Wie geht es den Jugendlichen mit der Ausbildungspflicht?
Ein Jugendlicher, den wir interviewen, erzählte uns: „Ich finde die Ausbildungspflicht super. Ich bin ja engagiert, aber die anderen wollen nicht arbeiten.“ Das zeigt, wie entsolidarisierend das diskriminierende Moment dieser Systeme wirkt. Betroffene Menschen, die auch Hilfe benötigen, übernehmen die Vorurteile gegen eine Gruppe, der sie angehören – um sich dann von ihresgleichen abzugrenzen. Die Angebote wie Jugendcoaching, Ausbildungsfit und Überbetriebliche Ausbildung werden von den Jugendlichen auch meistens geschätzt, ohne dass sie sich viele Fragen stellen, wie Alternativen aussehen könnten. Wenn man mit ihnen Verbesserungen diskutieren wollte, dann reicht es nicht, sie Fragebögen ausfüllen zu lassen; stattdessen sollten sie das System vorher verstehen und Alternativen kennengelernt haben.
Und was bedeutet die Verpflichtung für die Motivation?
Manche Jugendliche haben in der Schule negative Lernerfahrungen gemacht.

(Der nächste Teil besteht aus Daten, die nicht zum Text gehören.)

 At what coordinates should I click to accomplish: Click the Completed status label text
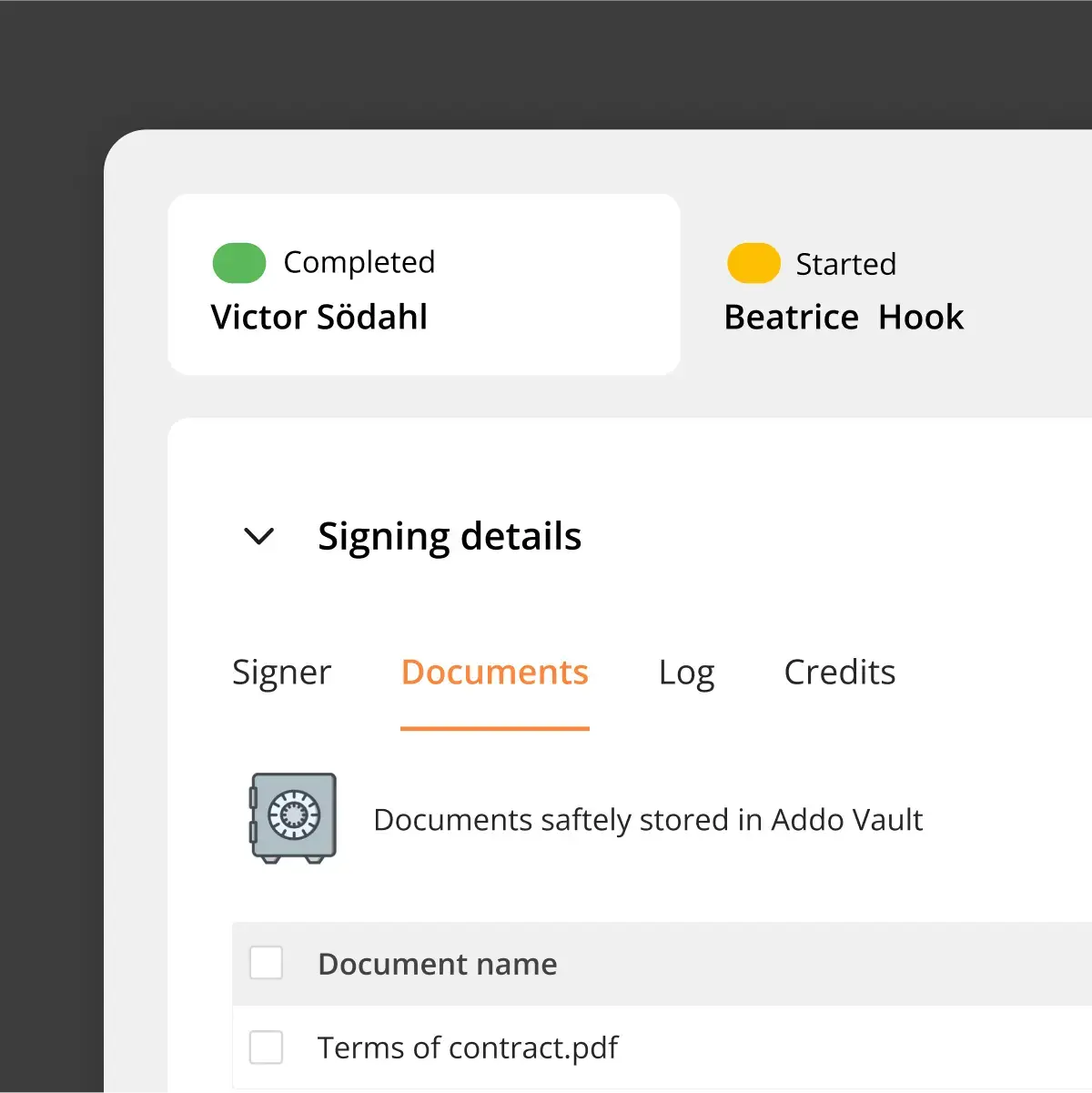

Wenn sie in der Schule dauerhaft Leistungsanforderungen nicht erfüllen können, verschließen sie sich innerlich, sie „machen zu“. Wenn es dann darum geht eine Lehrstelle zu suchen, diagnostizieren Fachkräfte, die mit den Jugendlichen zusammenarbeiten eher „fehlende Selbstwirksamkeit“, in den Verwaltungen und von manchen Politiker:innen wird eher „fehlende Motivation“ konstatiert. Wenn nach der Schule dann eine weitere Pflicht auf sie wartet, wenn die Motivation „extrinsisch“, also von außen oktroyiert wird, dann hemmt das die „intrinsische Motivation“, also die Motivation, sich für seine Ausbildung aus eigenem Antrieb zu engagieren. Im Beruf kann man kaum dauerhaft erfolgreich sein, wenn man sich fremdgesteuert fühlt. Ich sehe darin ein Problem der Ausbildungspflicht.
Der Arbeitsmarkt ist aktuell leergefegt. Ist das am Lehrstellenmarkt nicht auch so?

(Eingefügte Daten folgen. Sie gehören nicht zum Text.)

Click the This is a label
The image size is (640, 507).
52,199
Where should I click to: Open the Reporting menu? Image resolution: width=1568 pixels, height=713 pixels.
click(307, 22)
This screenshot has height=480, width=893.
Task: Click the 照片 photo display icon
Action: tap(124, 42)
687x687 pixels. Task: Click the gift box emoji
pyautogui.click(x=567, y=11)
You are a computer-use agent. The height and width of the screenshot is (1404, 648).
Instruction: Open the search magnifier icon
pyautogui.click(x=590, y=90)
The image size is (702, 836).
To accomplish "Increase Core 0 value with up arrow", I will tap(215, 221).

Dar Lehrstellenmarkt ist komplexer. Wer will welchen Beruf erlernen? Und wo kann man arbeiten? Wir sehen in Wien, dass bis zu 20% aller Ausbildungen in der überbetrieblichen Lehre stattfinden. Den Jugendlichen in Wien hilft es aber auch nicht, wenn es in Vorarlberg tolle Ausbildungsplätze gibt. In Summe sehen wir, dass die Anzahl der Lehrstellen, die besetzt werden, mit einem kleinen Ausreißer im letzten Jahr, seit Jahren kontinuierlich abnimmt.
Unternehmen beschweren sich auch häufig, dass die Jugendlichen heute weniger mitbringen würden und weniger arbeitsam wären als früher.
Vorweg lässt sich sagen: Die Kritik an der Jugend gibt es schon seit Platon. Man muss aber auch man berücksichtigen, dass sich die Bedeutung der Lehre ändert, wenn mehr Jugendliche höhere, akademische Ausbildungen machen wollen. Darüber hinaus haben sich die Anforderungen an Arbeitskräfte geändert – und wohl auch an Lehrlinge. Nicht zuletzt ist die Position der Dienstnehmer:innen heute am Arbeitsmarkt eine andere. Durch den Fachkräftemangel sind Unternehmen stärker gefordert, attraktive Stellen anzubieten. Und dass Dienstnehmer:innen in dieser Situation vielleicht anspruchsvoller und wählerischer sind, ist nicht unbedingt zu kritisieren.
Zur Person
Alban Knecht ist Postdoc-Assistent am Institut für Erziehungswissenschaft und Bildungsforschung im Arbeitsbereich für Sozialpädagogik und Inklusionsforschung. Er beschäftigt sich insbesondere mit sozialer Ungleichheit, Armutsforschung und Sozialpolitik.
Seine Habilitationsschrift ist im Jänner 2024 im Verlag Barbara Budrich erschienen unter dem Titel „Mit Sozialpolitik regieren. Eine ressourcentheoretische Policy-Analyse der Beschäftigungsförderung benachteiligter Jugendlicher in Österreich“ (open access).